HARRIS (voice-over): These Americans are joining soldiers from around the world on an annual pilgrimage; not all of them are believers. This is Cpl. Zachary Herrick, who had a grenade explode in his face in Afghanistan.

CPL. ZACHARY HERRICK, U.S. ARMY (RET.): I really mean -- I believe there's a higher power, obviously, I think -- I believe that. But I don't know what it is. So, I just keep an open mind.

HARRIS (voice-over): The best-selling author and TV host Bruce Feiler (ph) accompanied the veterans.

UNIDENTIFIED MALE: They've had the best science. And they still have longed for something.

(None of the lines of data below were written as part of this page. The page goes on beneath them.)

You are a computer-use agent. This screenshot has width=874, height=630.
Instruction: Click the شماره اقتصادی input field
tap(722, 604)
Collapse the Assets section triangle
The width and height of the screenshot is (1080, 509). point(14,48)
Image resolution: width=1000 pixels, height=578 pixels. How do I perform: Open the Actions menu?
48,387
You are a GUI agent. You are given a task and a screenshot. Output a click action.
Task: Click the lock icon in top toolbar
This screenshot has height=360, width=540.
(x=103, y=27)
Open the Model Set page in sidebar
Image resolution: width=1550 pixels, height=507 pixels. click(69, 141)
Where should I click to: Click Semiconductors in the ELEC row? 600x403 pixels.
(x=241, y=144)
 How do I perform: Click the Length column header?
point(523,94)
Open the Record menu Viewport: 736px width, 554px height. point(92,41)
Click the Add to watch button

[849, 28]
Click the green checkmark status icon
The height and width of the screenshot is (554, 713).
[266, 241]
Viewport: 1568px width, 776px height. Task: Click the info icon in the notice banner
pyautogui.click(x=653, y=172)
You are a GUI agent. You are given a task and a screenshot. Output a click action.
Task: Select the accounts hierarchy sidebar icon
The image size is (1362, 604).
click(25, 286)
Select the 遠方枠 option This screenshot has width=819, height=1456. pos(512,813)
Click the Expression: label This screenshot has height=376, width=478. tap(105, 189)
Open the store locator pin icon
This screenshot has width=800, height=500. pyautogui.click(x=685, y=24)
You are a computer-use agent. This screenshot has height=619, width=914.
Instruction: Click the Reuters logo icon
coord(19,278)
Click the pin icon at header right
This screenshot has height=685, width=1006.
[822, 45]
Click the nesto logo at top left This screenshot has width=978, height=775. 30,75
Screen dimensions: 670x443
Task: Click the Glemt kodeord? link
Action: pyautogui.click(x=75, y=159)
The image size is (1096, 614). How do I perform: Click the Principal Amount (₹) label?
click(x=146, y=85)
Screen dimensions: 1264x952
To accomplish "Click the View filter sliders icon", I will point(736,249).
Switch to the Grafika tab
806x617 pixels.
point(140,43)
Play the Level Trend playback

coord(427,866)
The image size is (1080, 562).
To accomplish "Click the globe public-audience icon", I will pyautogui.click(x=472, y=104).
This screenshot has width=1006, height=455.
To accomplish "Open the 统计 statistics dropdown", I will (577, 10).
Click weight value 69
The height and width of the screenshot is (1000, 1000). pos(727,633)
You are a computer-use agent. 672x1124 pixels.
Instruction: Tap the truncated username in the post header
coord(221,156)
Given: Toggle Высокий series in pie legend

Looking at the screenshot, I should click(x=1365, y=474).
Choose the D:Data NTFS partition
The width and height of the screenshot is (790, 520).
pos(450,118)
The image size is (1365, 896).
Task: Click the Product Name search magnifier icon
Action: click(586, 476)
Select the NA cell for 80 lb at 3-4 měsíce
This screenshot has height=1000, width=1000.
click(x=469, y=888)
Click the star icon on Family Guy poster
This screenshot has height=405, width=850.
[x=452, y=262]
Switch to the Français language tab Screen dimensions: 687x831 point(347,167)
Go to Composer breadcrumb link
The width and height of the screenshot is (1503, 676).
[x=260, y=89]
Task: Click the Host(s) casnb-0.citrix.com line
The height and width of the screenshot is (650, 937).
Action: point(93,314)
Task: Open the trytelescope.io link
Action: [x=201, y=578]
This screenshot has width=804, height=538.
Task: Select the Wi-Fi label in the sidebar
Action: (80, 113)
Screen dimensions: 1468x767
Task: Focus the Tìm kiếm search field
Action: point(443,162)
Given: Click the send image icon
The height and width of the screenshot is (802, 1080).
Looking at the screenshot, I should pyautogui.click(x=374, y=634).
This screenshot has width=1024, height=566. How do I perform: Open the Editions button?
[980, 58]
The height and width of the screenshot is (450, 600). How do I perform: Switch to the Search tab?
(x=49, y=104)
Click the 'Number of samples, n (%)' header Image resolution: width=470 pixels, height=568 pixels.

HARRIS (voice-over): The story is part of an upcoming PBS series called "Sacred Journeys with Bruce Feiler."

FEILER: We live in a time where it's sort of a DYI time for faith. You have to make your own decisions and decide for yourself what you believe and what gives your life meaning. So a pilgrimage, which at its core, is a gesture of action is a response to that.

HARRIS (voice-over): One by one, the wounded warriors, even Cpl. Herrick, enter these small grottos, where they're bathed in what is believed to be holy water.

HERRICK: The shock of the water wasn't as bad as my emotions. That in itself was something to grasp.

HARRIS (voice-over): Sgt. Chris Pizer (ph), who was blinded in Iraq, is on his third visit. After his first bath, he was disappointed not to be cured. But in the end, his wife says, he was healed in a different way.

UNIDENTIFIED FEMALE: He wasn't cured visually but he was cured in another way. Our family was very broken. After we came last year, he started stepping up to the plate and being the man that he was before he went to Iraq.

HARRIS (voice-over): Ultimately these soldiers know the point of a pilgrimage is not to look for a specific outcome, but instead to step into the unknown and perhaps to learn something profound about yourself.

HERRICK: You all have been really great. Sorry. I love you guys. Like all you've been beautiful and watching you guys smile, that's my religion.

(END VIDEOTAPE)

RADDATZ: Our thanks to Dan Harris. "Sacred Journeys with Bruce Feiler" airs Tuesday on PBS.

And finally, the Pentagon did not release any names of service members killed this week in Afghanistan or Iraq.